* _SET TASK_: Rewrite the records below, swapping "GUI agent" for "interface agent" wherever it appears and leaving everything else unchanged.

Recorded data:
>>>>

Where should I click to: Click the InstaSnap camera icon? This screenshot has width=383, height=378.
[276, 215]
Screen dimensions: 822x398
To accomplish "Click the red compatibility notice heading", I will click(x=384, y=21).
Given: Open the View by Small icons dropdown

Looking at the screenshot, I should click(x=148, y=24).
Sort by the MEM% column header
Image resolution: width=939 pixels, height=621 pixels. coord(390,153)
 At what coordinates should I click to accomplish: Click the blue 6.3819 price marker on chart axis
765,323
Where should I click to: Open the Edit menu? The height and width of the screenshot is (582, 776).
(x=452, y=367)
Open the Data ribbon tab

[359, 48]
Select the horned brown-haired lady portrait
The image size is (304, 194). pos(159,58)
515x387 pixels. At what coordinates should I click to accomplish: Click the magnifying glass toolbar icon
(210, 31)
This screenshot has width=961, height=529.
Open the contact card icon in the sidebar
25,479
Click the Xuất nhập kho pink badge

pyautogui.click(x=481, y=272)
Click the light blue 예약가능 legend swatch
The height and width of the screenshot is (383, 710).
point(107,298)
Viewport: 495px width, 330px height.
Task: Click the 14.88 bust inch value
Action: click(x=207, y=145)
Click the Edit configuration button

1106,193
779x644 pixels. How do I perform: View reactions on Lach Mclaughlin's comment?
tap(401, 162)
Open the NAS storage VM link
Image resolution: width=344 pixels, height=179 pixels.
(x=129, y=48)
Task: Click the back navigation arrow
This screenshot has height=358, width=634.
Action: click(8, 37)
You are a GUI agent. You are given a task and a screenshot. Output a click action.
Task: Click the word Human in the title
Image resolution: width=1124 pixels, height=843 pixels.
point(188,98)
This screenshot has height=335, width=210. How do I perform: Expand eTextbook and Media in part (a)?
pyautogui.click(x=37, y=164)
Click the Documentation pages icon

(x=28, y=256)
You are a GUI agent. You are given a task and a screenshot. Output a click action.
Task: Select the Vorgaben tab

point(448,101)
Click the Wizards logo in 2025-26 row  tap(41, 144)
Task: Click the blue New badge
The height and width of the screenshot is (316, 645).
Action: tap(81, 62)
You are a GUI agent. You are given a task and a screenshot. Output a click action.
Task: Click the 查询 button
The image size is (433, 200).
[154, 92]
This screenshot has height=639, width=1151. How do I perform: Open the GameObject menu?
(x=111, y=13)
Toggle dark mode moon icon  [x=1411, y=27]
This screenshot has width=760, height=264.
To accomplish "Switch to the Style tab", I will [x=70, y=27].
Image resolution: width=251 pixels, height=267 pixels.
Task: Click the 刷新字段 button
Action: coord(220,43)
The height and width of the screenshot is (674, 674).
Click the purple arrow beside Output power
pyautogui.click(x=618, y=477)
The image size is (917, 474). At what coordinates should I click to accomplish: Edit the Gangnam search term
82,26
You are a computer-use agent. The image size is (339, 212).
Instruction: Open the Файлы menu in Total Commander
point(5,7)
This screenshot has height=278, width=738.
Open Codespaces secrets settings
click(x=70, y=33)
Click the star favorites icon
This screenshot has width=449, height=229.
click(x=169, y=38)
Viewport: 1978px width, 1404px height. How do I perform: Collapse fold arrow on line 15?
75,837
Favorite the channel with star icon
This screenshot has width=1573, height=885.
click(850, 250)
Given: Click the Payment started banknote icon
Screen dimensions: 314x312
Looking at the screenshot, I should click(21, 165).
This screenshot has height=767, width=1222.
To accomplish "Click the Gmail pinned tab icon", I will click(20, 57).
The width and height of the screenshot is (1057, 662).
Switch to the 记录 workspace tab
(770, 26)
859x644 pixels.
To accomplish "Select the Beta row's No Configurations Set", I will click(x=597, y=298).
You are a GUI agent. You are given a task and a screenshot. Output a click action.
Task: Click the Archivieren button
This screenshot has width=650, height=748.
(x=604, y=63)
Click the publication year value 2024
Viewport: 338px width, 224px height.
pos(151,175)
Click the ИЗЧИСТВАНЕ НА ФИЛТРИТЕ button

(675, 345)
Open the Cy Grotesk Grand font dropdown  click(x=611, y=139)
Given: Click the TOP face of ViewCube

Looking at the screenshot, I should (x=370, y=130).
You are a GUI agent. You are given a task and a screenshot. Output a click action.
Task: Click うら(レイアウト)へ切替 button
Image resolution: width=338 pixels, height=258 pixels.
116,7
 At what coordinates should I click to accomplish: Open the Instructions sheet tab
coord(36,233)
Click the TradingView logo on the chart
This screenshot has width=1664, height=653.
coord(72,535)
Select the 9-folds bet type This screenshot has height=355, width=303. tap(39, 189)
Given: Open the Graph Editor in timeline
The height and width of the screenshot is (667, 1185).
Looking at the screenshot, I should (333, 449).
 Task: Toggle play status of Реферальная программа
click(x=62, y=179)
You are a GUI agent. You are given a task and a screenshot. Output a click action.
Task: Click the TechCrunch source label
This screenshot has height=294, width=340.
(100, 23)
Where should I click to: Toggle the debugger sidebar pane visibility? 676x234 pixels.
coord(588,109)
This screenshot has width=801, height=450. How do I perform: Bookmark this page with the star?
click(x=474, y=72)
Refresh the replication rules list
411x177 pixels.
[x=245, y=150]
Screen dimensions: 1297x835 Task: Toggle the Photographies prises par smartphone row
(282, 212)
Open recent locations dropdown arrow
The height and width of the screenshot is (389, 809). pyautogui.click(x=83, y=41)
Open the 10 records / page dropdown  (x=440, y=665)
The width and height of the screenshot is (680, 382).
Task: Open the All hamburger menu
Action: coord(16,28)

<<<<

* _RESPONSE_:
Where should I click to: Click the InstaSnap camera icon? This screenshot has width=383, height=378.
[276, 215]
Screen dimensions: 822x398
To accomplish "Click the red compatibility notice heading", I will click(x=384, y=21).
Given: Open the View by Small icons dropdown

Looking at the screenshot, I should click(x=148, y=24).
Sort by the MEM% column header
Image resolution: width=939 pixels, height=621 pixels. coord(390,153)
 At what coordinates should I click to accomplish: Click the blue 6.3819 price marker on chart axis
765,323
Where should I click to: Open the Edit menu? The height and width of the screenshot is (582, 776).
(x=452, y=367)
Open the Data ribbon tab

[359, 48]
Select the horned brown-haired lady portrait
The image size is (304, 194). pos(159,58)
515x387 pixels. At what coordinates should I click to accomplish: Click the magnifying glass toolbar icon
(210, 31)
This screenshot has width=961, height=529.
Open the contact card icon in the sidebar
25,479
Click the Xuất nhập kho pink badge

pyautogui.click(x=481, y=272)
Click the light blue 예약가능 legend swatch
The height and width of the screenshot is (383, 710).
point(107,298)
Viewport: 495px width, 330px height.
Task: Click the 14.88 bust inch value
Action: click(x=207, y=145)
Click the Edit configuration button

1106,193
779x644 pixels. How do I perform: View reactions on Lach Mclaughlin's comment?
tap(401, 162)
Open the NAS storage VM link
Image resolution: width=344 pixels, height=179 pixels.
(x=129, y=48)
Task: Click the back navigation arrow
This screenshot has height=358, width=634.
Action: click(8, 37)
You are a interface agent. You are given a task and a screenshot. Output a click action.
Task: Click the word Human in the title
Image resolution: width=1124 pixels, height=843 pixels.
point(188,98)
This screenshot has height=335, width=210. How do I perform: Expand eTextbook and Media in part (a)?
pyautogui.click(x=37, y=164)
Click the Documentation pages icon

(x=28, y=256)
You are a interface agent. You are given a task and a screenshot. Output a click action.
Task: Select the Vorgaben tab

point(448,101)
Click the Wizards logo in 2025-26 row  tap(41, 144)
Task: Click the blue New badge
The height and width of the screenshot is (316, 645).
Action: tap(81, 62)
You are a interface agent. You are given a task and a screenshot. Output a click action.
Task: Click the 查询 button
The image size is (433, 200).
[154, 92]
This screenshot has height=639, width=1151. How do I perform: Open the GameObject menu?
(x=111, y=13)
Toggle dark mode moon icon  [x=1411, y=27]
This screenshot has width=760, height=264.
To accomplish "Switch to the Style tab", I will [x=70, y=27].
Image resolution: width=251 pixels, height=267 pixels.
Task: Click the 刷新字段 button
Action: coord(220,43)
The height and width of the screenshot is (674, 674).
Click the purple arrow beside Output power
pyautogui.click(x=618, y=477)
The image size is (917, 474). At what coordinates should I click to accomplish: Edit the Gangnam search term
82,26
You are a computer-use agent. The image size is (339, 212).
Instruction: Open the Файлы menu in Total Commander
point(5,7)
This screenshot has height=278, width=738.
Open Codespaces secrets settings
click(x=70, y=33)
Click the star favorites icon
This screenshot has width=449, height=229.
click(x=169, y=38)
Viewport: 1978px width, 1404px height. How do I perform: Collapse fold arrow on line 15?
75,837
Favorite the channel with star icon
This screenshot has width=1573, height=885.
click(850, 250)
Given: Click the Payment started banknote icon
Screen dimensions: 314x312
Looking at the screenshot, I should click(21, 165).
This screenshot has height=767, width=1222.
To accomplish "Click the Gmail pinned tab icon", I will click(20, 57).
The width and height of the screenshot is (1057, 662).
Switch to the 记录 workspace tab
(770, 26)
859x644 pixels.
To accomplish "Select the Beta row's No Configurations Set", I will click(x=597, y=298).
You are a interface agent. You are given a task and a screenshot. Output a click action.
Task: Click the Archivieren button
This screenshot has width=650, height=748.
(x=604, y=63)
Click the publication year value 2024
Viewport: 338px width, 224px height.
pos(151,175)
Click the ИЗЧИСТВАНЕ НА ФИЛТРИТЕ button

(675, 345)
Open the Cy Grotesk Grand font dropdown  click(x=611, y=139)
Given: Click the TOP face of ViewCube

Looking at the screenshot, I should (x=370, y=130).
You are a interface agent. You are given a task and a screenshot. Output a click action.
Task: Click うら(レイアウト)へ切替 button
Image resolution: width=338 pixels, height=258 pixels.
116,7
 At what coordinates should I click to accomplish: Open the Instructions sheet tab
coord(36,233)
Click the TradingView logo on the chart
This screenshot has width=1664, height=653.
coord(72,535)
Select the 9-folds bet type This screenshot has height=355, width=303. tap(39, 189)
Given: Open the Graph Editor in timeline
The height and width of the screenshot is (667, 1185).
Looking at the screenshot, I should (333, 449).
 Task: Toggle play status of Реферальная программа
click(x=62, y=179)
You are a interface agent. You are given a task and a screenshot. Output a click action.
Task: Click the TechCrunch source label
This screenshot has height=294, width=340.
(100, 23)
Where should I click to: Toggle the debugger sidebar pane visibility? 676x234 pixels.
coord(588,109)
This screenshot has width=801, height=450. How do I perform: Bookmark this page with the star?
click(x=474, y=72)
Refresh the replication rules list
411x177 pixels.
[x=245, y=150]
Screen dimensions: 1297x835 Task: Toggle the Photographies prises par smartphone row
(282, 212)
Open recent locations dropdown arrow
The height and width of the screenshot is (389, 809). pyautogui.click(x=83, y=41)
Open the 10 records / page dropdown  (x=440, y=665)
The width and height of the screenshot is (680, 382).
Task: Open the All hamburger menu
Action: coord(16,28)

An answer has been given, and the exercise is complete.